Former rectory makes a splendid family home

Words by:
Sarah Winstanley
Featured in:
October 2010

When Bill Atkin hands over the keys to Barley Cliff at East Keal, it will be the end of an era. For the Grade II listed property has been in his family for over sixty years, ever since his parents Frederick and Joy purchased the house from the church in 1946. Then, after his parents retired in 1973, Bill took the house on and has lived there ever since.
Now retired from farming, Mr Atkin and his second wife Cynthia have decided the time is right to put the six-bedroomed house, with its separate two-bedroomed cottage and four acres of land, on the market.

Mr Atkin said: “I will be sad but not sorry to leave the house. I thought it was about time to move out and downsize, after all we don’t need three floors, six bedrooms and four acres of grounds anymore.

“My father considered it was too large to manage in his retirement and I’ve always said I want to be out before it beats me. I don’t want it to be a burden to me or my family, or let it get run down as I get older. I feel it’s better to let it go to someone who wants to have it as, hopefully, a family home.”

The impressive house is mentioned in the Lincolnshire edition of Pevsner’s ‘The Buildings of England’ as a former rectory with a ‘pretty managed brick front’. It was built in 1826 on what Mr Atkin believes was the site of an existing farmhouse. He said: “The story goes that the incoming rector’s new wife considered the old rectory wasn’t good enough and wanted a new one, so she built a new front on the old farmhouse.

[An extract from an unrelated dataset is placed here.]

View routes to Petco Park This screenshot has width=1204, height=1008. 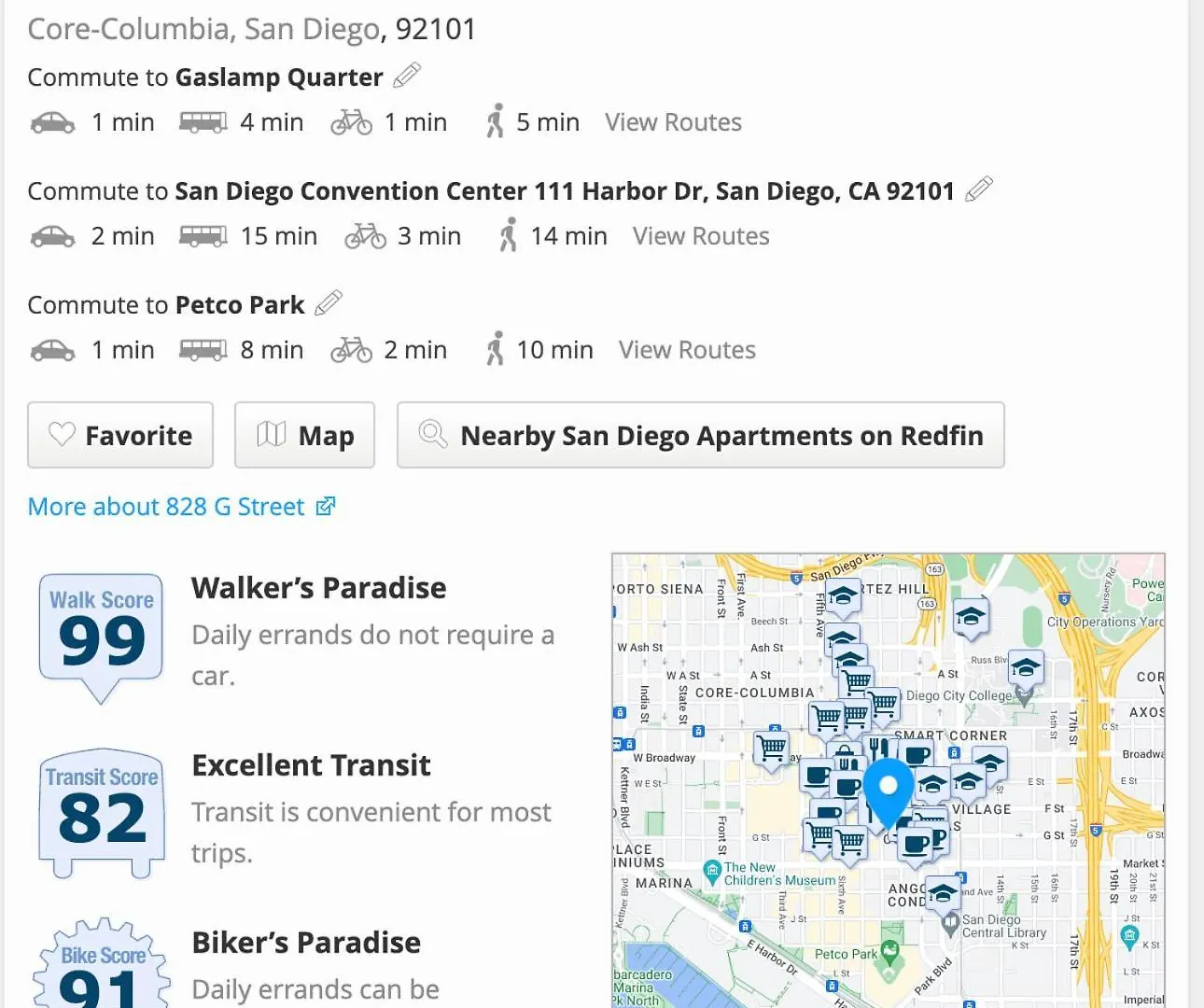[687, 350]
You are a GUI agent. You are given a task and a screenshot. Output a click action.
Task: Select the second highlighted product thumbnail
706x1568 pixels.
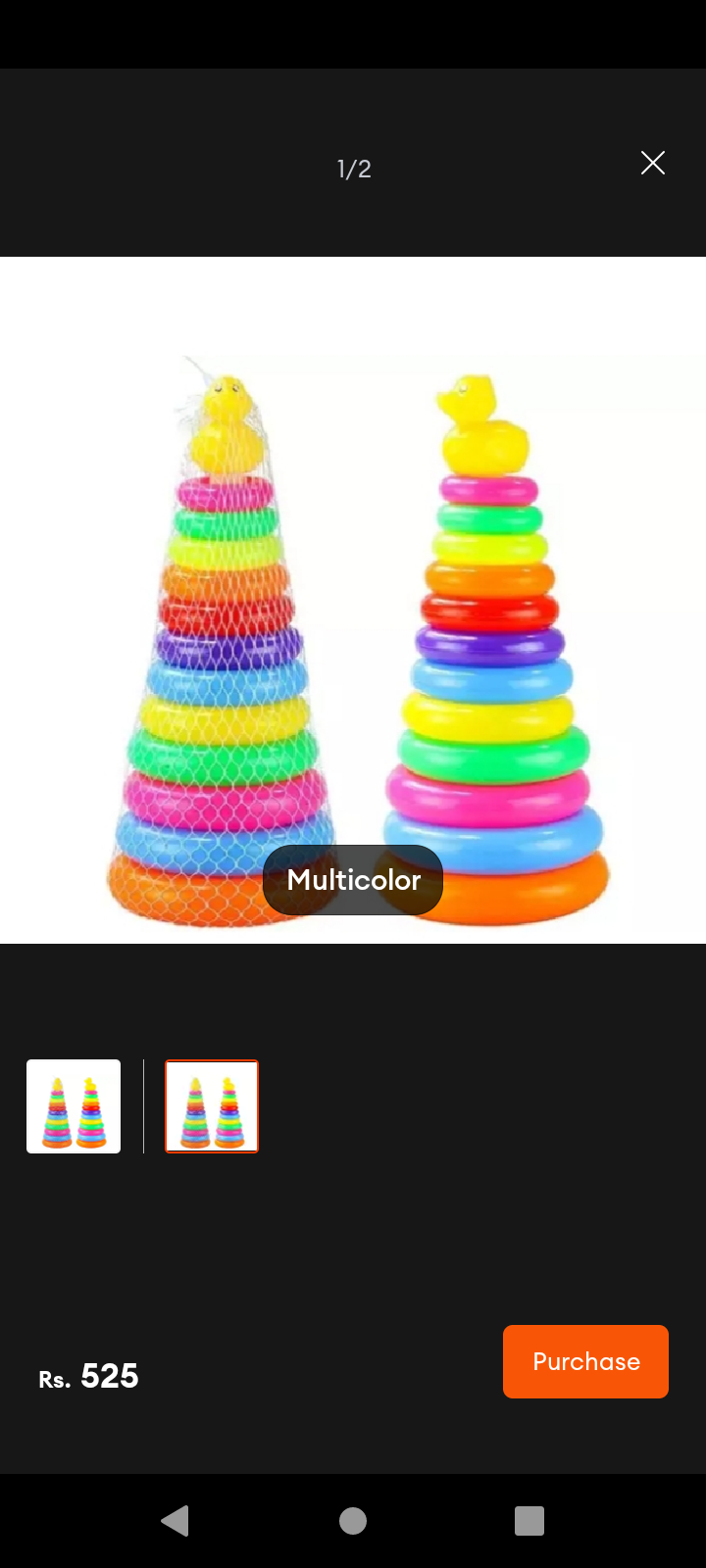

“The house was used as the rectory until the church decided to amalgamate the East and West Keal parishes under one rector in 1946. The incoming rector’s wife chose to live at West Keal rectory, probably because the East Keal rectory had suffered somewhat during the war as the army had used the grounds and stayed in the house.

“When the church put East Keal rectory up for sale, my father bought it. You couldn’t get a lawn mower on any piece of grass at the time because it was all nettles and chicken runs, but my father began sorting it out and we’ve been sorting it out ever since.”

Bill was just nine-years-old when he moved to the house with his parents and two sisters and has fond childhood memories of growing up there.

He said: “Barley Cliff is a wonderful place to grow up. My parents were wonderful people and all the village children would visit and we would rampage around, getting muddy in the grounds and climbing trees. I had a superb childhood here and so did my three children.”

After leaving school, Mr Atkin worked on a farm for a year before completing his National Service and then spent two years at the Royal Agricultural College in Cirencester. He then started working at a farming company in Friskney before buying land in East Keal which he then farmed. He married Sheila in 1961 and the couple had three children, Sharon who sadly died aged 24, Kathryn (45) who lives in Cambridge and Sophie (43) who lives in Irby-in-the-Marsh with her husband Simon and daughter Jennifer (13).

In 1973, when the house and gardens became too much for Mr Atkin’s parents, they moved into the adjoining two-bedroomed bungalow at the rear of the main house and Mr Atkin and his family moved into Barley Cliff.

After Mr Atkin’s mother died in 1993 and his father passed away in 1996 aged 98, Mr Atkin inherited the property.

The house has a spacious hallway from which all the principal reception rooms lead, including the drawing room, dining room, snug and breakfast/kitchen with its two pantries, utility room and access to the cellar. There is also a boot room, a conservatory which was added to the property in 1994, and wooden sash windows and working shutters throughout.

The first floor has a bathroom and a shower room, four bedrooms including one with an en-suite and another which features an area of wallpaper retained from the nursery in 1904. The second floor has two further bedrooms.

Mr Atkin said: “The house is very homely and not as large as it looks so it is ideal for family life or entertaining.”

He added: “It stands on the 200 foot contour of the Lincolnshire Wolds. My father would tell visitors from London to get onto the A16 at Peterborough and we are the first house on the right on top of the first hill you come to!

“The position on top of a hill means the house has panoramic views out to the West and South and almost right out to the Wash in the East.”

After Mr Atkin’s wife sadly passed away in 2001, he met his current wife Cynthia in 2002 and the couple married in 2005.

Having enjoyed such lovely views for the last sixty years it is no wonder that Mr Atkin is loathe to leave East Keal. He said: “My wife and I didn’t wish to leave the area. We looked around; I owned land as a farmer but the powers that be wouldn’t let me build anything.

“Eventually we got permission to have change of use and convert some of the outbuildings, which were once a piggery, garden shed and rubbish store, into a two-bedroomed bungalow.”

And once a new owner is found for Barley Cliff, it will be the start of another new era for this lovely family home.